How to securely access custom backend API after SPA authentication?


I am attempting to create a single-page ReactJs application that prompts my user to log in using the Auth0 Universal Login page. Once the user is logged into my React app, the app needs to call my custom NodeJS API which will do two things:

  1. Perform Management API calls in order to generate a user management screen.
  2. Perform simple CRUD operations on a custom database.

I am starting with the ReactJS quickstart app. I am trying to understand how to extend it to securely call my custom backend API. I was hoping that I could simply pass the access token generated by the quickstart app to my API as a bearer token and that my API could simply validate it and then perform the requested actions. But, I am not sure this is possible.

Bottom Line: Once my user is authenticated by my ReactApp, how do I enable the React app to access my backend API? And, how do I prevent anyone not authorized by my ReactApp to access my backend API?

Your idea is absolutely correct, you need to get an access_token in the frontend and send it to your backend, which will validate it and do whatever is required

1 Like

Hey there @idatarbel and thanks for the input @phi1ipp!

I recommend checking out the node-oauth2-jwt-bearer library outlined here:

For using the Management API in particular, you’ll want to take a look at the ManagementClient of node-auth0.

Hope this helps!


  1. Can you point me to example access token validation code for NodeJs?

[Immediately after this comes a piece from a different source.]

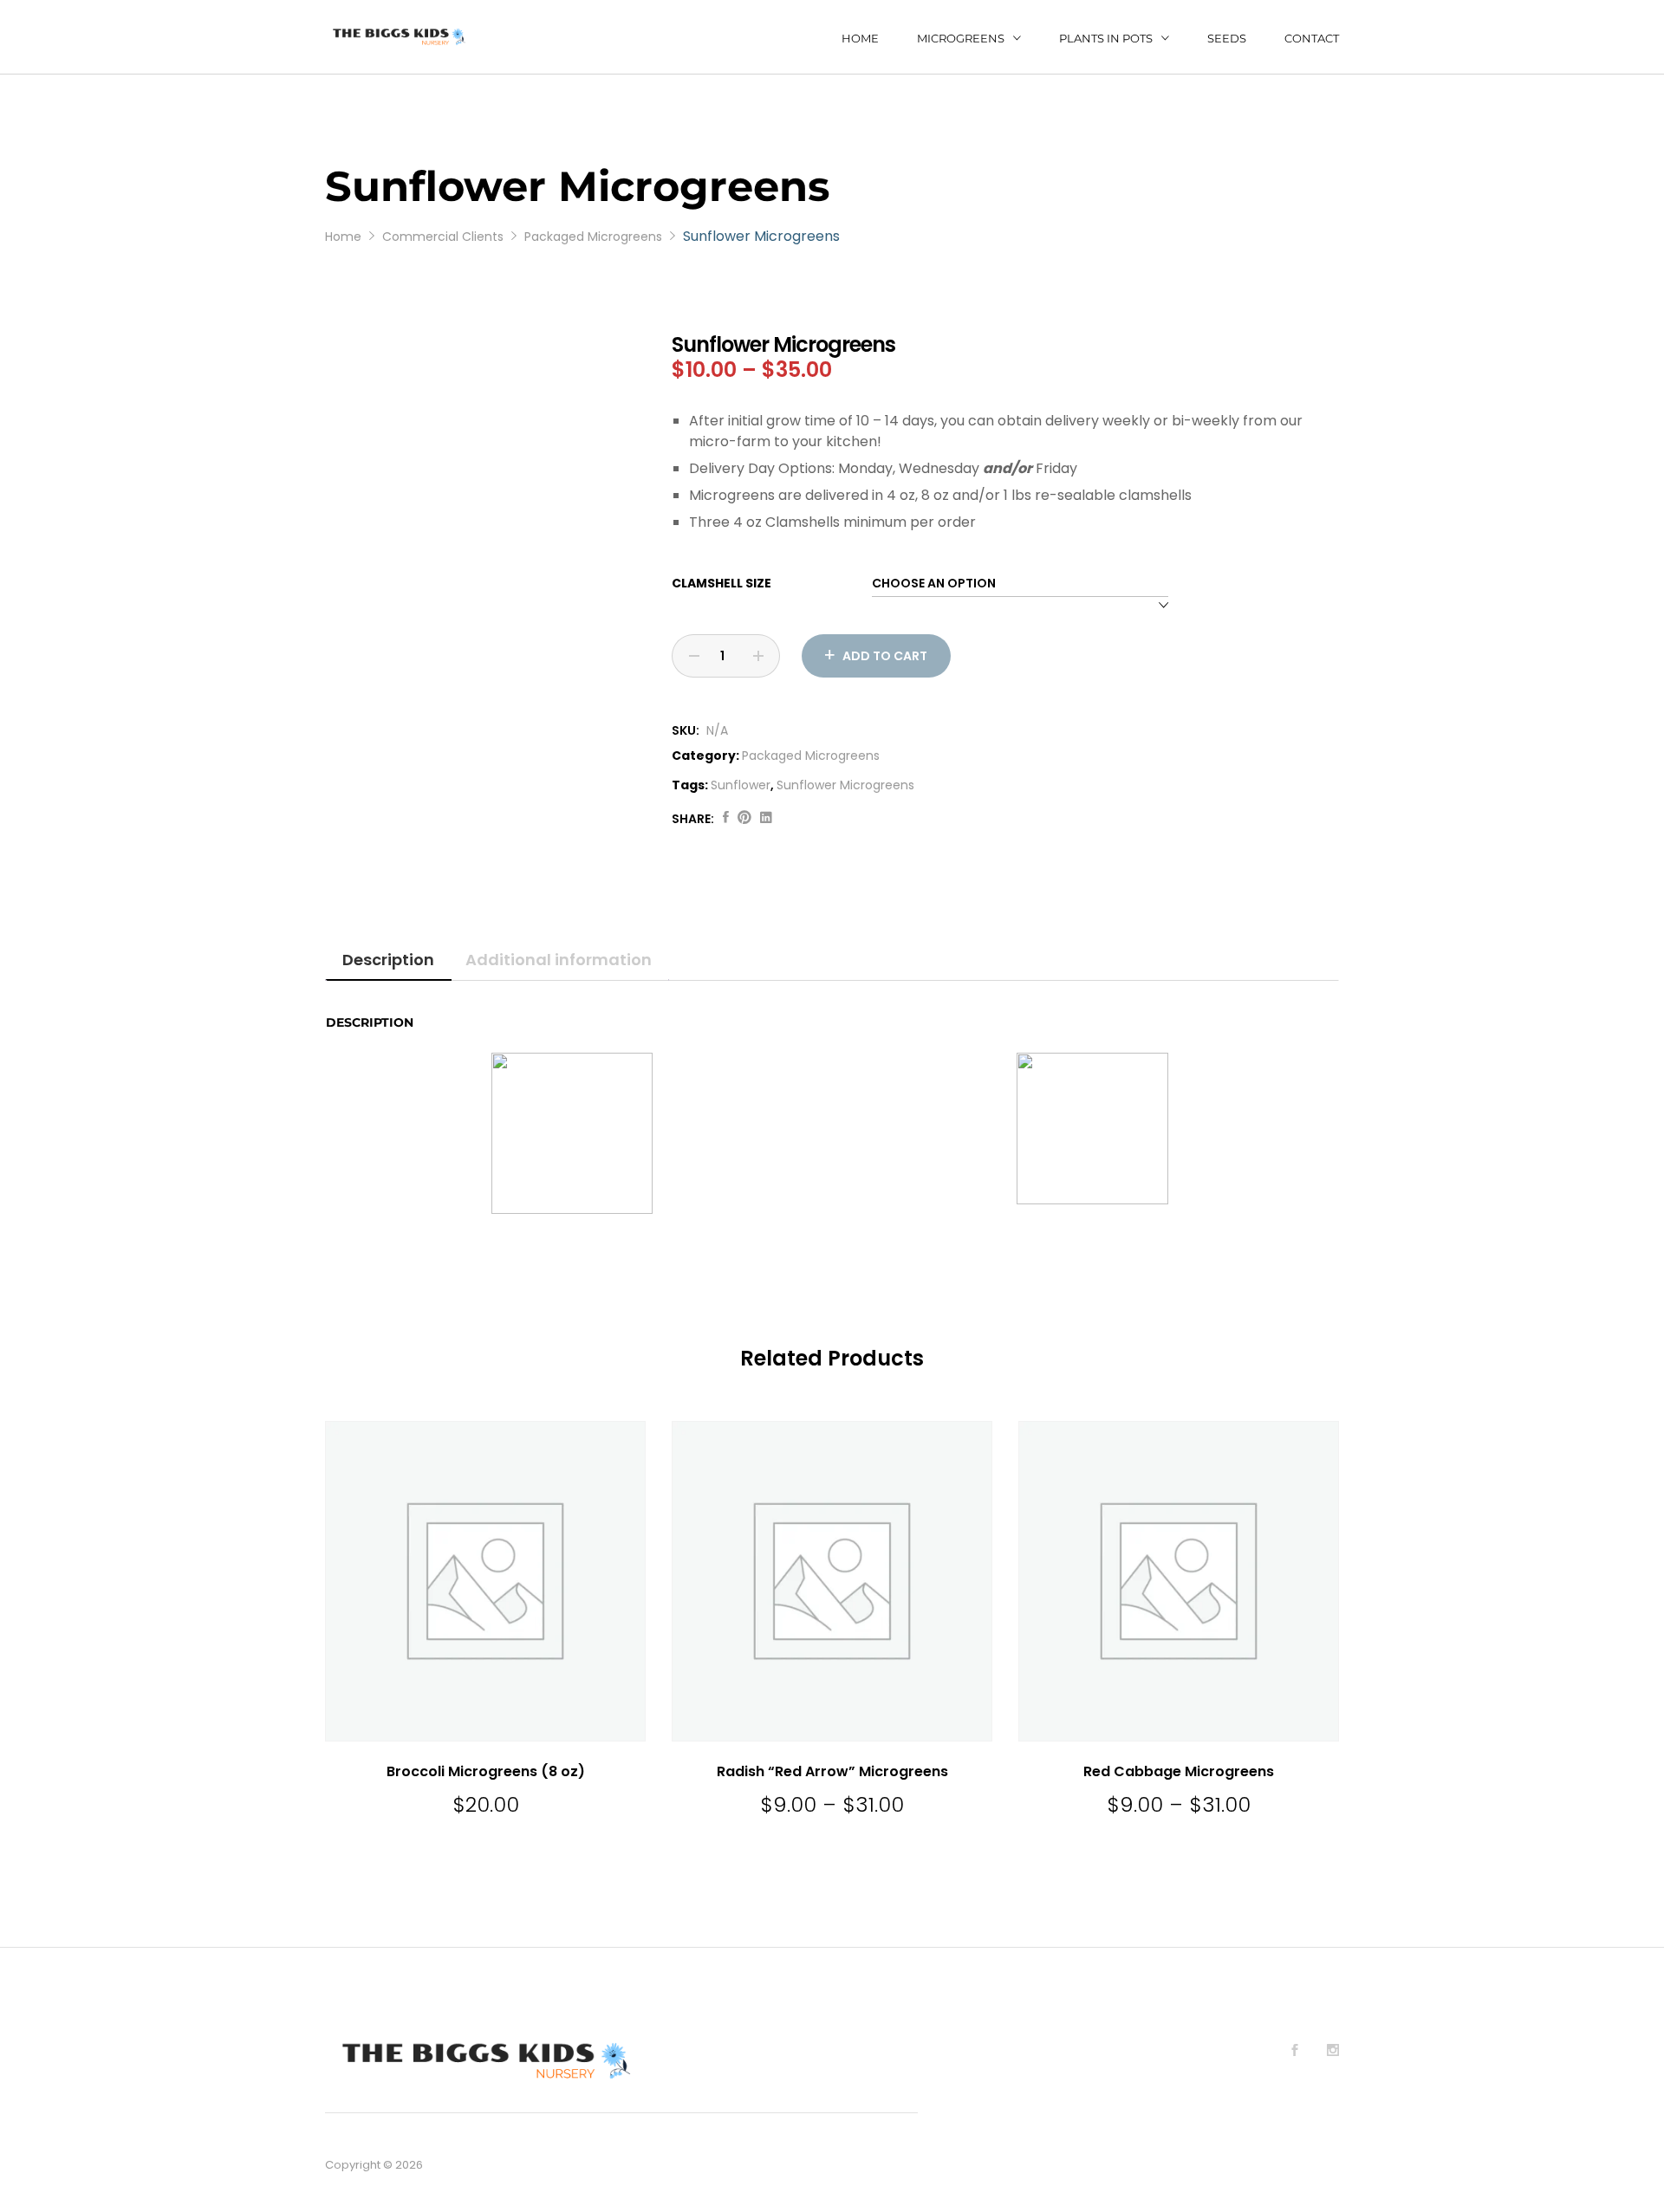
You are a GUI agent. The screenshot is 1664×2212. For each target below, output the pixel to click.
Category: (705, 755)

  2. And, what if anything beyond what I set up to run the React quick start app do I need to set up in the Auth0 dashboard to get this API communication to work? For instance, do I need a separate machine to machine API? Do I need a separate custom auth server or something?

Sorry, I somehow missed tyf’s response. The suggestion to use node-oauth2-jwt-bearer worked.

For those who face the same question I did (how to call a custom backend API after your user has been authenticated), here’s the NodeJs API code you need:

//I use import instead of require because I have other dependencies in my express server that necessitate import statements:
import { auth } from 'express-oauth2-jwt-bearer';

//Next, I get values for two variables from the Auth0 dashboard's Application section.  Note that 
//you have to preface variables with "REACT_APP_" when you put them in a .env file or ReactJs 
//won't be able to locate them.
const auth0IssuerBaseUrl= process.env.REACT_APP_AUTH0_ISSUER_BASE_URL;
const auth0Audience = process.env.REACT_APP_AUTH0_AUDIENCE;

// Next, make sure you set cors as follows or you will get cors errors when your front end calls your API:
    origin: '*'

//Next, plug in this access token validation code.  Make sure this code comes AFTER the cors 
//code or this code will generate a cors error.
app.use( auth({
    issuerBaseURL: auth0IssuerBaseUrl,
    audience: auth0Audience

Here is a test method from the ReactJs front end app:

const callApi = async () => {
    try {
      //This will work:
      let token = await getAccessTokenSilently();

      //This won't work -- which is expected -- because it is an invalid token.
      //let token = "Doesn't work";

      const response = await fetch(`${apiOrigin}/api/private`, {
        headers: {
          'content-type': 'application/json',
          accept: 'application/json',
          Authorization: `Bearer ${token}`,

1 Like

That’s great I’m glad to hear the library worked for you, and thanks for sharing with the community! :rocket:

This topic was automatically closed 14 days after the last reply. New replies are no longer allowed.